I do not use GitHub Actions for deployment. The Rust workspace is large enough that a cold build in GitHub Actions timed out at 60 minutes, and the free CI minute budget would not sustain frequent builds. The public server is a small CX22 VPS, so it cannot build the backend itself. Each worker host keeps a warm target/ cache, which makes building the Linux binary and deploying directly from a host practical.

Frontend artifacts build separately and ship with the backend or as static assets.

Deploy procedure:

Build backend artifact for the public-server target.
Build changed frontend artifacts.
Transfer artifacts to the public server.
Activate atomically where possible.
Restart or reload the service.
Run health checks.
Verify the public URL.
Write deploy report under reports/deploys/<TASK-ID>.json.

Agents deploy only after I write /deploy on the task issue.

Failure Records

Failures are typed records in reports/failures.jsonl.

Types:

rate_limit
gate_red
scope_creep
dependency_blocked
prompt_injection_suspected
resource_exhaustion
lease_takeover
merge_conflict
deploy_failed
unknown

Each record includes task ID, host, model, failure type, command if any, log path, issue if opened, and next action. Typed failures make retrospective fold-back tractable.

Self-Improvement

Instruction changes require my confirmation.

Meta-fold tasks read session summaries and failure records, draft changes to AGENTS.md, safety rules, requirements, or scripts, open a GitHub issue labeled meta-fold, and wait for my /proceed. They do not self-merge standing instruction changes.

Anti-drift audits compare requirements, tasks, implementation, gates, and AGENTS.md. They produce findings, follow-up tasks, or issues. They do not silently rewrite policy.

The loop can improve itself, but the policy layer has my checkpoint.

Security

Noninteractive workers run inside the network-hardened devcontainer on every worker host. A YOLO-mode agent always runs inside this container.

Boundary:

repo mounted read-write
required SSH keys mounted read-only
known hosts pinned
memory, CPU, and PID limits
Linux capabilities dropped
no-new-privileges
hostname allowlist
iptables egress firewall
default network access only to GitHub and the public box

The container does not receive the rest of the home directory, unrelated SSH keys, shell history, other projects, production data by default, or broad secret directories.

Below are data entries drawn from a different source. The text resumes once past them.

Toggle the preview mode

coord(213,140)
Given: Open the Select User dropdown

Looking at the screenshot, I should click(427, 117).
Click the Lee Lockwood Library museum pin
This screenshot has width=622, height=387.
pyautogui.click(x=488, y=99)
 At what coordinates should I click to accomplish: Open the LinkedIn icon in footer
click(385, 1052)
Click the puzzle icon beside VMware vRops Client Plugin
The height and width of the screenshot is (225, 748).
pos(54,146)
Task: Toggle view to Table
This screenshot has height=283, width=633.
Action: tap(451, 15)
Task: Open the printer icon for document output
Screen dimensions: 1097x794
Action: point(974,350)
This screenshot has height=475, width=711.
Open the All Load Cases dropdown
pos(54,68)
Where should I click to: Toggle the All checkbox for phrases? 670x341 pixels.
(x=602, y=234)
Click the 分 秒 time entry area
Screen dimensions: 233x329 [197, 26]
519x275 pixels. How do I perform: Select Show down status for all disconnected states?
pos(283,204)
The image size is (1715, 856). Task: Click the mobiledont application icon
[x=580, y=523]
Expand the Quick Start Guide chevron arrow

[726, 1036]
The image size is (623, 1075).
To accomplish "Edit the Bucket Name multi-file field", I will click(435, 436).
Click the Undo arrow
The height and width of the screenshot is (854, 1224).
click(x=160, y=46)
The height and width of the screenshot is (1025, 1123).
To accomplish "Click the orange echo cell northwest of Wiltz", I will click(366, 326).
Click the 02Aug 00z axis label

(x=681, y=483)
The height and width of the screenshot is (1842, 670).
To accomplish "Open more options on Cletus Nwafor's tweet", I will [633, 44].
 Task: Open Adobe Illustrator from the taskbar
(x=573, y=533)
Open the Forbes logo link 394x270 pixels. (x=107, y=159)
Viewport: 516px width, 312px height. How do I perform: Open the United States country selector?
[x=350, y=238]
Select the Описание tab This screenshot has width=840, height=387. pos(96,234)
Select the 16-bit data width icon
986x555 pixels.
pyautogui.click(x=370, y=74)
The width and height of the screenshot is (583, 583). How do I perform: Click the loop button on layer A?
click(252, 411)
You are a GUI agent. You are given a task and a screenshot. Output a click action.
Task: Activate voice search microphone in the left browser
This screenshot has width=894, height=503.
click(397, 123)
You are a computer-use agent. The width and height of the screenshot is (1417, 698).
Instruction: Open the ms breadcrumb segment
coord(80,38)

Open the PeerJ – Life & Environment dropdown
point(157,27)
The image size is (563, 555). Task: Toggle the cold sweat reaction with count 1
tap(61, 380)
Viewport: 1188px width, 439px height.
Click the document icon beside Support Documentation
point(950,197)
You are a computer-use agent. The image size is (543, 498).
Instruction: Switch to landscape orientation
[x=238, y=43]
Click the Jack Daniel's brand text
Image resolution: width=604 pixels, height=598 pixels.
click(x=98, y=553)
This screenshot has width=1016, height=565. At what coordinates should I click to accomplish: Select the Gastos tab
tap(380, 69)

This is containment, not proof. A YOLO-mode agent with git credentials and network access is still a serious actor. I will revise the security setup if I ever have something worth protecting running in production.

Next Steps

The initial version is implemented. It remains to actually operate it and iron out the kinks. As long as the basic loop works and agent workers are able to push commits to the repo without breaking it, I can nudge them to improve guardrails and the setup itself. I will also periodically conduct a manual agent-assisted meta review of the setup and the methodology.